(What is being asked)
Please repeat only the lines below starting at the line that holds "登録情報変更 (241, 2063)" and ending at the line that holds "Contact (106, 197)", exactly, with both of those lines included and every picture omitted.

(Data for processing)

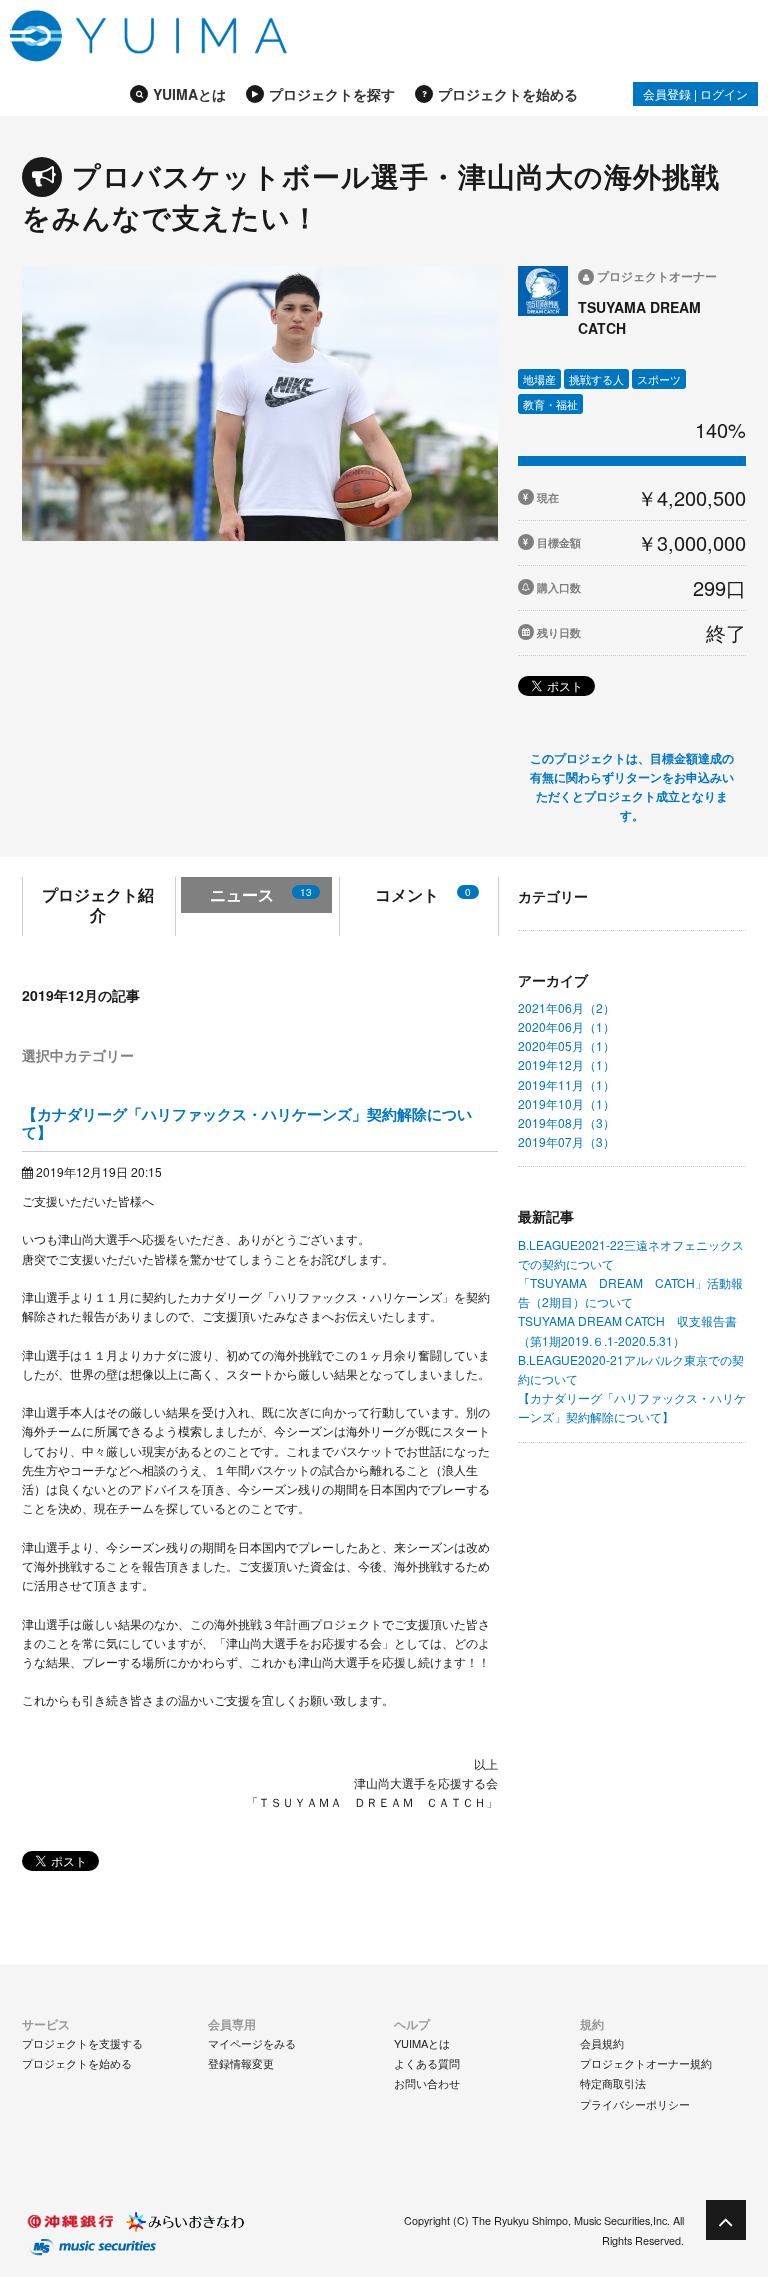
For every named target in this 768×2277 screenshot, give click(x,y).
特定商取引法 (613, 2083)
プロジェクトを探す (332, 94)
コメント (423, 894)
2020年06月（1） (566, 1026)
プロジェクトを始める (508, 94)
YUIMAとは (189, 94)
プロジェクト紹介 (98, 904)
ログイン (724, 93)
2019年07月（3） (566, 1141)
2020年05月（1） (566, 1045)
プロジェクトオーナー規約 (646, 2063)
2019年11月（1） (566, 1084)
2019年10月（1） (566, 1103)
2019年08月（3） (566, 1122)
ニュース (261, 894)
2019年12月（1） (566, 1064)
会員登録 (667, 93)
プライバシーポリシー (635, 2104)
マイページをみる (252, 2043)
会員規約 (602, 2043)
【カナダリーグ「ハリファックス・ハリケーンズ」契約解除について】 (247, 1123)
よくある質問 (427, 2063)
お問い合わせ (427, 2083)
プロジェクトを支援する (82, 2043)
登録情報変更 (241, 2063)
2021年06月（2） (566, 1007)
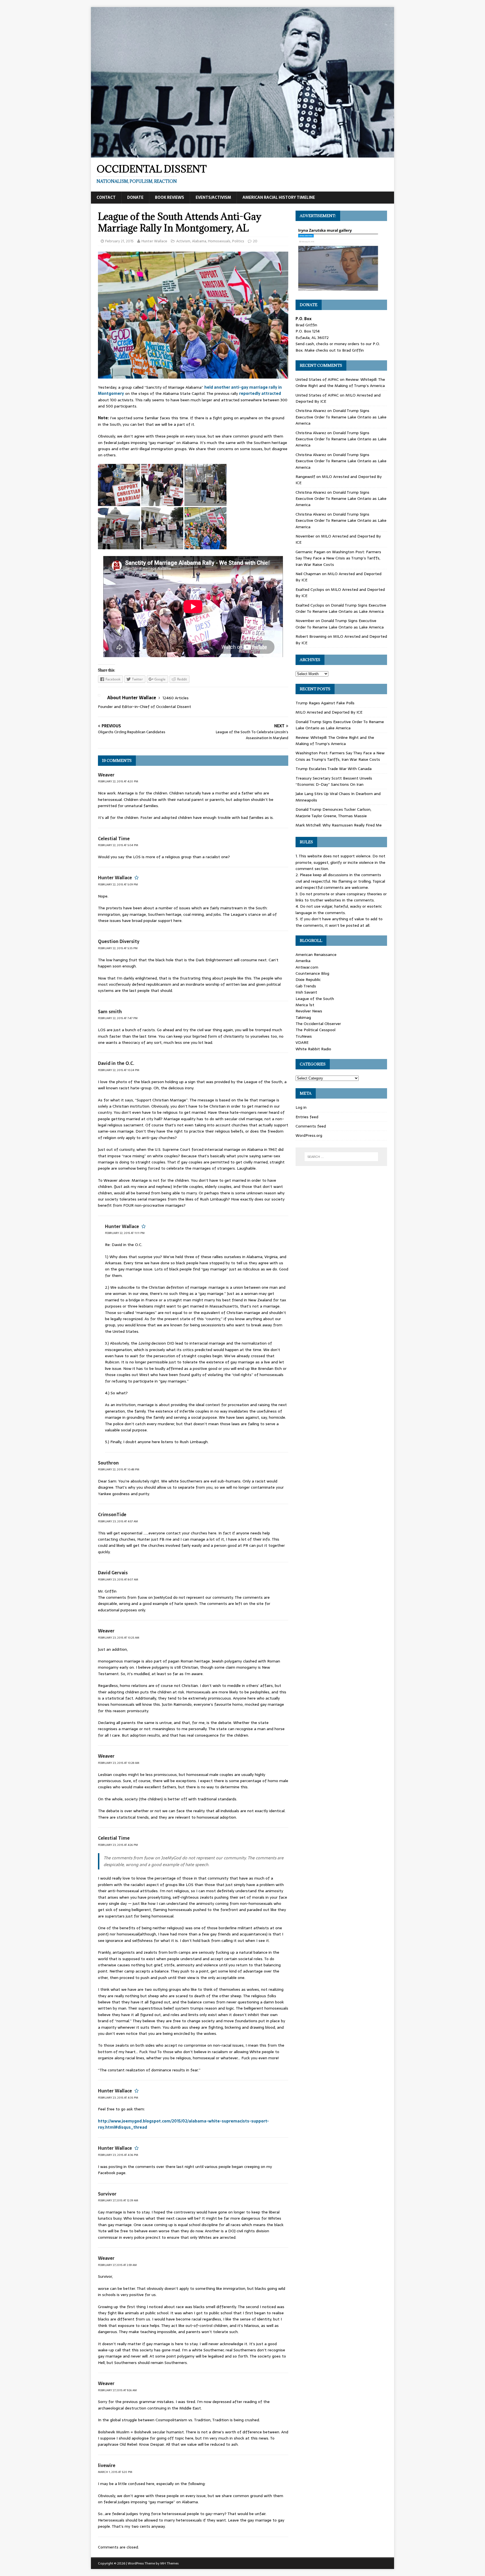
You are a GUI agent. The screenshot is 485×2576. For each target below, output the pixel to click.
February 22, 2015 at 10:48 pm (118, 1469)
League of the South (315, 999)
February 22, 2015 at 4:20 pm (118, 781)
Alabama (199, 241)
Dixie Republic (308, 979)
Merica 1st (305, 1005)
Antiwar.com (307, 967)
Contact (106, 197)
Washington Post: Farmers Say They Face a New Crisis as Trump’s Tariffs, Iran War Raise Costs (338, 558)
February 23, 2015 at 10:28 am (118, 1762)
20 (255, 241)
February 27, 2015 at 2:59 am (117, 2265)
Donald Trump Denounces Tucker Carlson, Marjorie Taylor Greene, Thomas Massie (333, 812)
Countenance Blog (312, 973)
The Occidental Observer (318, 1024)
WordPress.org (309, 1135)
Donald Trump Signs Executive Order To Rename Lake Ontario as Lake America (341, 416)
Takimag (303, 1017)
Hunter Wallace (154, 241)
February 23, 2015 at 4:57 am (118, 1521)
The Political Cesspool (315, 1030)
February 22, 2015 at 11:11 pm (125, 1233)
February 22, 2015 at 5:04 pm (118, 845)
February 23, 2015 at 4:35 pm (118, 2097)
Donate (135, 197)
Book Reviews (169, 197)
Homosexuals (219, 241)
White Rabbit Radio (313, 1049)
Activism (183, 241)
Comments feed (311, 1126)
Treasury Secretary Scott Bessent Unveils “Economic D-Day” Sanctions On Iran (334, 781)
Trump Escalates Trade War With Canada (334, 769)
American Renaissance (316, 954)
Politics (238, 241)
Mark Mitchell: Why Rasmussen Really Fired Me (339, 825)
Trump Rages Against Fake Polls (325, 703)
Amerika (303, 961)
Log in (301, 1107)
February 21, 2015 (119, 241)
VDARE (302, 1042)
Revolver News (309, 1011)
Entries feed (307, 1117)
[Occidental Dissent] (242, 154)
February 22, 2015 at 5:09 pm (118, 884)
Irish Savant (306, 992)
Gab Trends (306, 986)
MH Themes (169, 2563)
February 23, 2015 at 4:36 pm (118, 2155)
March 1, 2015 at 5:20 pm (115, 2472)
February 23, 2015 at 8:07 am (118, 1579)
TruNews (304, 1036)
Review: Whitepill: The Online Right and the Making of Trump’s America (340, 382)
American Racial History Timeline (278, 197)
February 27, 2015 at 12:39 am (118, 2200)
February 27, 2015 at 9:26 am (117, 2390)
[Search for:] (341, 1156)
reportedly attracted (260, 393)
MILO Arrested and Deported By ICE (329, 712)
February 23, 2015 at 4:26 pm (118, 1844)
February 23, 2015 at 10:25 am (118, 1637)
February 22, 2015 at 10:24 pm (118, 1070)
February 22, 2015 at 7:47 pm (118, 1018)
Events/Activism (213, 197)
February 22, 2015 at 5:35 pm (118, 948)
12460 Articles (176, 698)
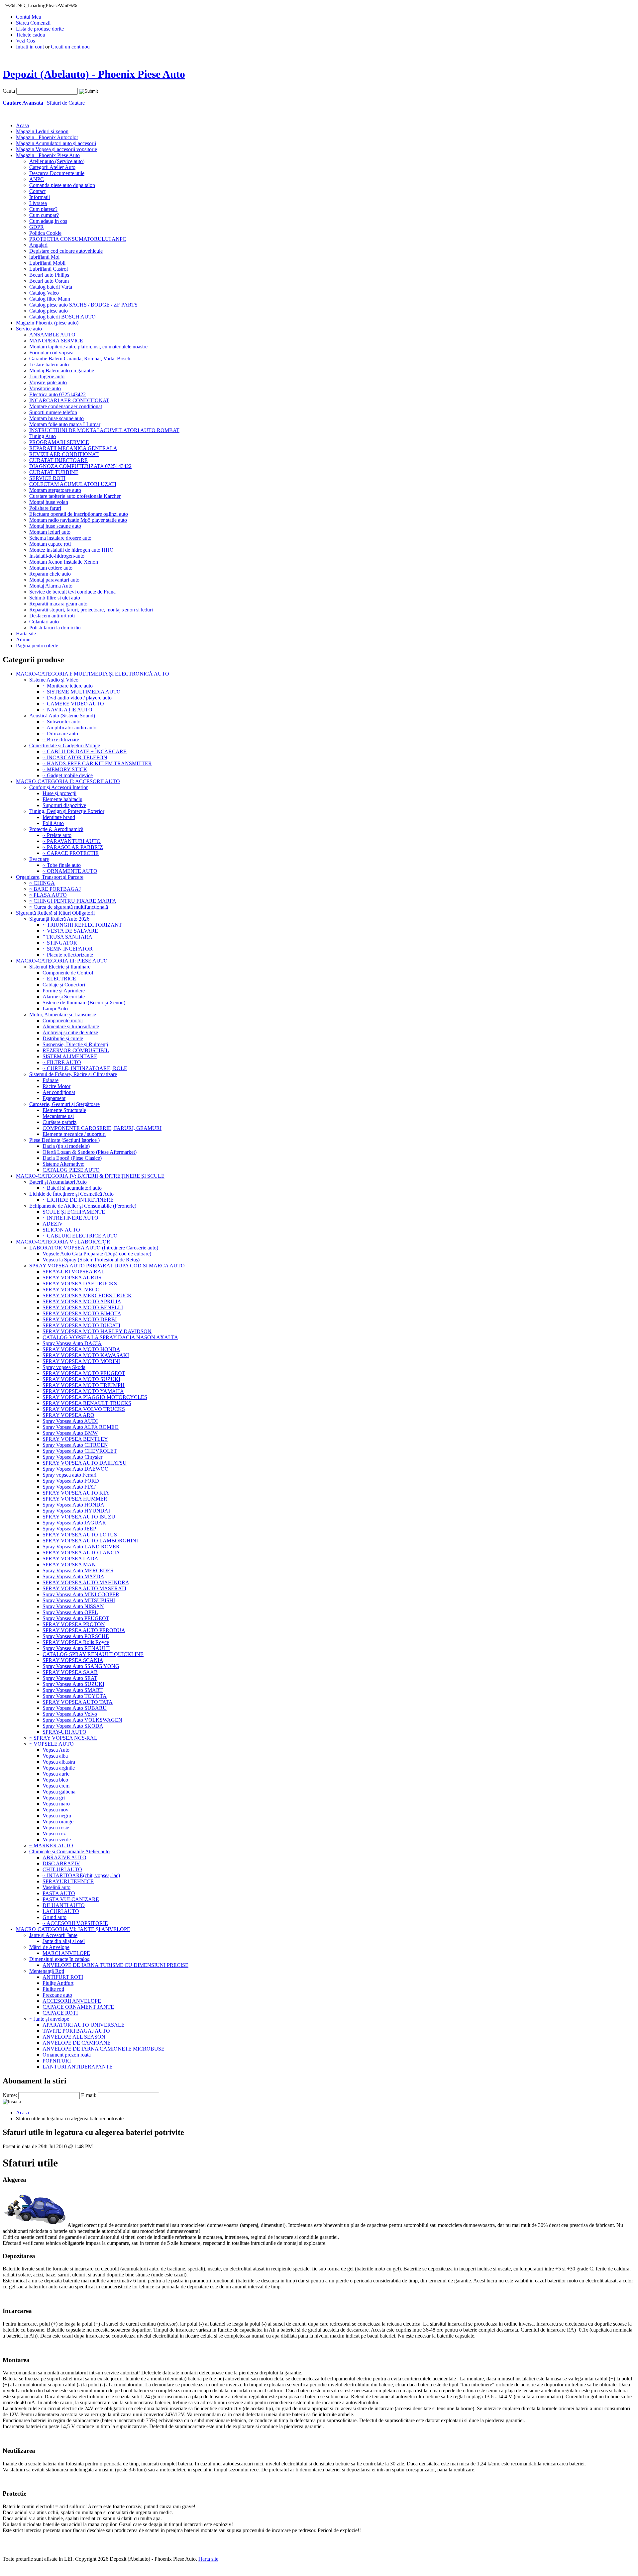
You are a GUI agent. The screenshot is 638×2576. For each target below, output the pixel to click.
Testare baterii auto (49, 364)
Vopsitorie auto (45, 388)
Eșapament (54, 1098)
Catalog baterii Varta (50, 287)
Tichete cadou (30, 35)
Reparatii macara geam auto (58, 603)
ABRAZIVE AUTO (64, 1857)
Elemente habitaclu (62, 799)
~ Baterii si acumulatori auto (72, 1188)
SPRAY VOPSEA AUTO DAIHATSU (85, 1463)
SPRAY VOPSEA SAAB (70, 1672)
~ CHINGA (42, 883)
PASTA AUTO (59, 1893)
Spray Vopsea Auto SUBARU (75, 1708)
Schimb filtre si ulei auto (54, 597)
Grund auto (54, 1917)
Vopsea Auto (56, 1750)
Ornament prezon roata (67, 2055)
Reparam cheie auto (50, 574)
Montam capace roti (50, 544)
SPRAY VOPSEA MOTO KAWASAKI (86, 1355)
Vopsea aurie (56, 1774)
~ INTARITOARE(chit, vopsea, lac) (81, 1875)
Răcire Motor (56, 1086)
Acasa (22, 2112)
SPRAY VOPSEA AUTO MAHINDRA (86, 1582)
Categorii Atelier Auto (52, 167)
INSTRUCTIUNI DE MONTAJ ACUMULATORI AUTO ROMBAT (104, 430)
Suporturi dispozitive (64, 805)
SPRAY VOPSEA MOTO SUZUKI (81, 1379)
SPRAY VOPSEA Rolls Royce (76, 1642)
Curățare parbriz (59, 1122)
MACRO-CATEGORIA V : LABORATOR (63, 1241)
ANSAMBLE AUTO (52, 334)
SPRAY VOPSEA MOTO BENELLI (83, 1307)
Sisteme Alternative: (63, 1164)
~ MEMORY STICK (65, 769)
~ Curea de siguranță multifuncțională (68, 907)
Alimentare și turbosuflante (71, 1026)
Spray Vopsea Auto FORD (71, 1481)
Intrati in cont (30, 46)
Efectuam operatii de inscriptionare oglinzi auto (78, 514)
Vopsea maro (56, 1803)
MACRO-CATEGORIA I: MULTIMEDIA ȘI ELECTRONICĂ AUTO (92, 674)
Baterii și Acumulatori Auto (58, 1182)
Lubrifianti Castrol (48, 269)
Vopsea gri (54, 1797)
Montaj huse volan (48, 502)
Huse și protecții (59, 793)
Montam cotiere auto (50, 568)
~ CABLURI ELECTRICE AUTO (80, 1236)
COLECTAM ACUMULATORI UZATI (72, 484)
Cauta (9, 91)
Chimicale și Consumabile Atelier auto (69, 1851)
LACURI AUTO (61, 1911)
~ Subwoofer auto (61, 721)
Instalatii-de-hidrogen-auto (56, 556)
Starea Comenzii (33, 23)
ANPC (36, 179)
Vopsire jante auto (48, 382)
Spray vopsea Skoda (64, 1367)
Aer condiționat (59, 1092)
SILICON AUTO (61, 1230)
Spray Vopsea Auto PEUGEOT (76, 1618)
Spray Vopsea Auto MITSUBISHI (79, 1600)
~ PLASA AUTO (48, 895)
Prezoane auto (57, 1995)
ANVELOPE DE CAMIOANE (77, 2043)
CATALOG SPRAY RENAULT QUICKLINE (93, 1654)
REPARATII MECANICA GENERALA (73, 448)
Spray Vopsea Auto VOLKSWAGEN (82, 1720)
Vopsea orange (58, 1821)
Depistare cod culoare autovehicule (66, 251)
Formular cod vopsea (51, 352)
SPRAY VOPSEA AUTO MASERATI (84, 1588)
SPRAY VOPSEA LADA (70, 1558)
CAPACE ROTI (60, 2013)
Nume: (10, 2095)
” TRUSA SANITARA (67, 937)
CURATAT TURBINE (53, 472)
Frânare (50, 1080)
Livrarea (38, 203)
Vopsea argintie (59, 1768)
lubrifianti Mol (44, 257)
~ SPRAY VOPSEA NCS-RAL (63, 1738)
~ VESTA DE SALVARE (70, 931)
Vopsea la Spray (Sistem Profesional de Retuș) (91, 1259)
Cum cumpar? (44, 215)
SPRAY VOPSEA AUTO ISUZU (79, 1516)
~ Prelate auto (57, 835)
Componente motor (63, 1020)
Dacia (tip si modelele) (66, 1146)
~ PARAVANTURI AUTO (72, 841)
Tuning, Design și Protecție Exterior (66, 811)
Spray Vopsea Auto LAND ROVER (81, 1546)
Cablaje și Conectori (64, 984)
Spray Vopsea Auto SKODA (73, 1726)
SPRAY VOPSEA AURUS (72, 1277)
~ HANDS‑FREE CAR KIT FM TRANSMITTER (97, 763)
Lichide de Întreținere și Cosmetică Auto (71, 1194)
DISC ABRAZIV (61, 1863)
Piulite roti (53, 1989)
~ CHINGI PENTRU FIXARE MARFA (72, 901)
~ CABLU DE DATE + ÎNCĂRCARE (85, 751)
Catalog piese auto (48, 311)
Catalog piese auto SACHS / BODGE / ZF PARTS (83, 305)
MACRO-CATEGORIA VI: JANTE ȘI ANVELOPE (73, 1929)
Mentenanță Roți (46, 1971)
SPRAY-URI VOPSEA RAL (74, 1271)
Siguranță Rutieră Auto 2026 (59, 919)
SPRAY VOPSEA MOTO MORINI (81, 1361)
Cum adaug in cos (48, 221)
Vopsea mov (55, 1809)
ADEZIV (53, 1224)
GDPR (36, 227)
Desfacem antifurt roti (52, 615)
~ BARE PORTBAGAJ (55, 889)
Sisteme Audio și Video (53, 680)
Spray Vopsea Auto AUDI (70, 1421)
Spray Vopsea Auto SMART (73, 1690)
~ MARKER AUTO (51, 1845)
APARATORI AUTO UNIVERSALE (84, 2025)
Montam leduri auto (49, 532)
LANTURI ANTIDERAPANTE (78, 2067)
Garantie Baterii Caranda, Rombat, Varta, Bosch (79, 358)
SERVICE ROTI (47, 478)
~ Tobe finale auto (62, 865)
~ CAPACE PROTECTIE (71, 853)
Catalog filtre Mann (49, 299)
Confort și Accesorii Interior (58, 787)
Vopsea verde (57, 1839)
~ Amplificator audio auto (69, 727)
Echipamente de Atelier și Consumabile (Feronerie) (82, 1206)
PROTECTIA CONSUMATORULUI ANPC (77, 239)
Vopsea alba (55, 1756)
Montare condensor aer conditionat (65, 406)
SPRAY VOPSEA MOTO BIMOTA (82, 1313)
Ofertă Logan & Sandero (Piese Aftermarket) (90, 1152)
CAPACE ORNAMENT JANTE (78, 2007)
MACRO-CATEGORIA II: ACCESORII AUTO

(Response to this exercise)
登録情報変更 (241, 2063)
2021年06月（2） (566, 1007)
You are a GUI agent. The screenshot is 485×2576. For each target below, output the pixel to click.
February 22, 2015 at 10:48 pm (118, 1469)
League of the South (315, 999)
February 22, 2015 at 4:20 pm (118, 781)
Alabama (199, 241)
Dixie Republic (308, 979)
Merica 1st (305, 1005)
Antiwar.com (307, 967)
Contact (106, 197)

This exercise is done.